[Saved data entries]

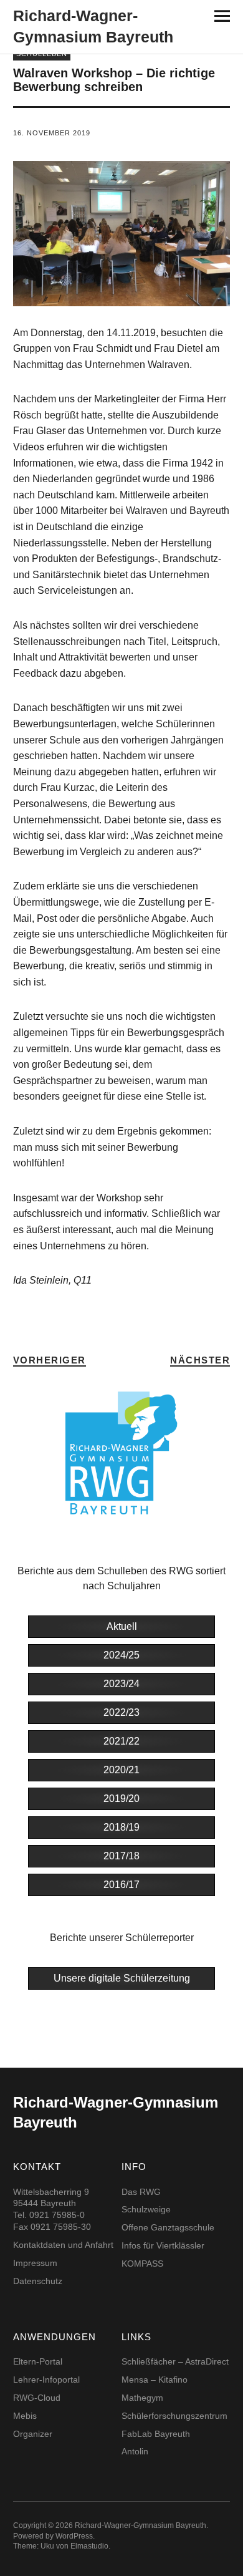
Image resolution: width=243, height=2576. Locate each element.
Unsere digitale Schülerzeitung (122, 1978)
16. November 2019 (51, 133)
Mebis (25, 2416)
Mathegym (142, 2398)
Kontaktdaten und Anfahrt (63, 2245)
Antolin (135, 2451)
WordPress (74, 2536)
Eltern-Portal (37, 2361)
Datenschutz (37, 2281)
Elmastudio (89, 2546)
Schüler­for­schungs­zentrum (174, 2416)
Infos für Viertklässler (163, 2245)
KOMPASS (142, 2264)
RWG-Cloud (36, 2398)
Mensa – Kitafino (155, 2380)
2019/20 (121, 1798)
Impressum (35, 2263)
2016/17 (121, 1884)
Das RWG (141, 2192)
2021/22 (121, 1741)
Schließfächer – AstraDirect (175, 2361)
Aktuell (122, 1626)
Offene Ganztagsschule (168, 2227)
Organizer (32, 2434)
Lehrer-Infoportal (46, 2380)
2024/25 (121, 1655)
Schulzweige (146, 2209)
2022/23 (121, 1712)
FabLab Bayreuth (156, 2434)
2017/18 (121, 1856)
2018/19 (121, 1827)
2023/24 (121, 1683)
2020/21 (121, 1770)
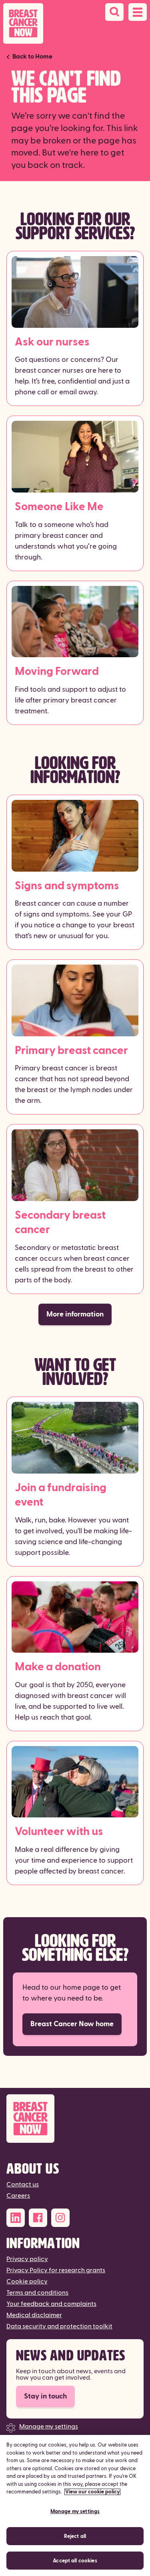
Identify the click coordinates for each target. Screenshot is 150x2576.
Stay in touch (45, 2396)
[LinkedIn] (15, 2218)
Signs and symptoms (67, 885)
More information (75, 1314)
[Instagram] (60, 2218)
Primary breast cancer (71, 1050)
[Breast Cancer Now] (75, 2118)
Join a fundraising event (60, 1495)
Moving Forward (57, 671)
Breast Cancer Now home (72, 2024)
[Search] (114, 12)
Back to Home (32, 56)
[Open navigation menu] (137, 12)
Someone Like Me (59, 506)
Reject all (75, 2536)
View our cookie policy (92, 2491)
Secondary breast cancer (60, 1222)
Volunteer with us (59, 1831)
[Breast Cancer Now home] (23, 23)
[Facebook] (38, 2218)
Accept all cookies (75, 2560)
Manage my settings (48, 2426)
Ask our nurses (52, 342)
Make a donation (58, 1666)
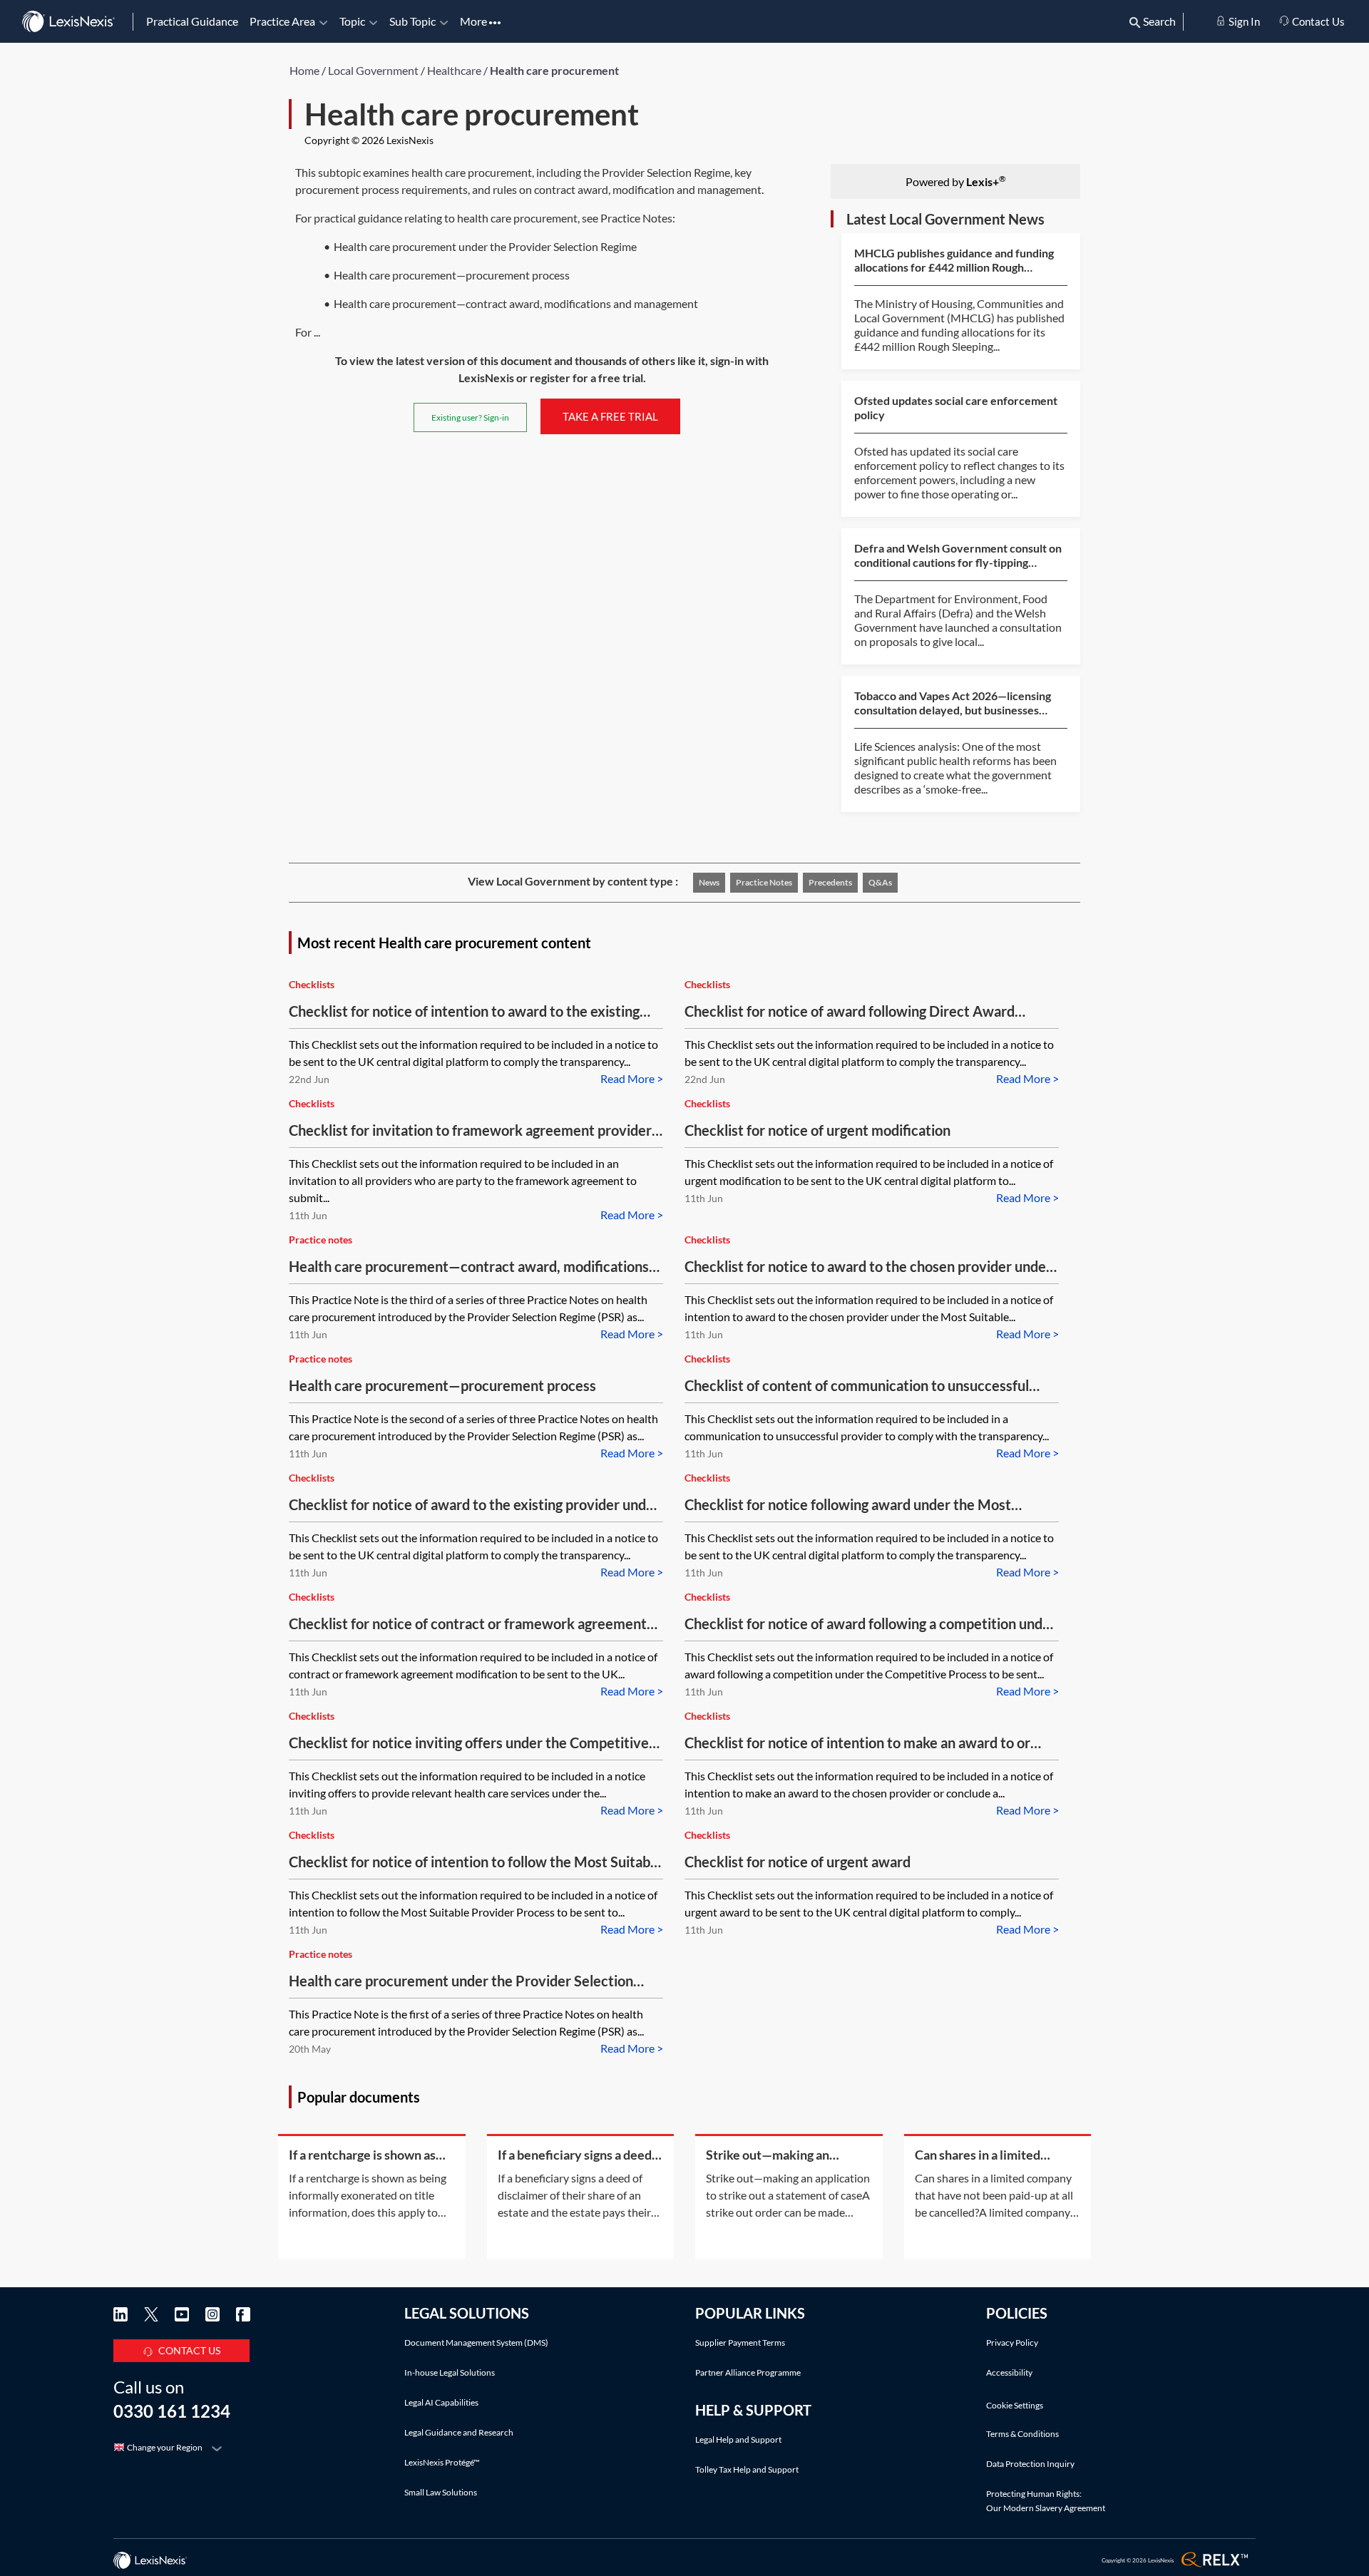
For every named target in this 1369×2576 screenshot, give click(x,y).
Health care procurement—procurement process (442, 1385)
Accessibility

*Task prompt*: The exercise is to copy out every line above that has the word "click" in it.

*Result*:
Identify the click coordinates for each target. Screenshot is 150x2576.
For every named target in this 1369×2576 screenshot, give click(x,y).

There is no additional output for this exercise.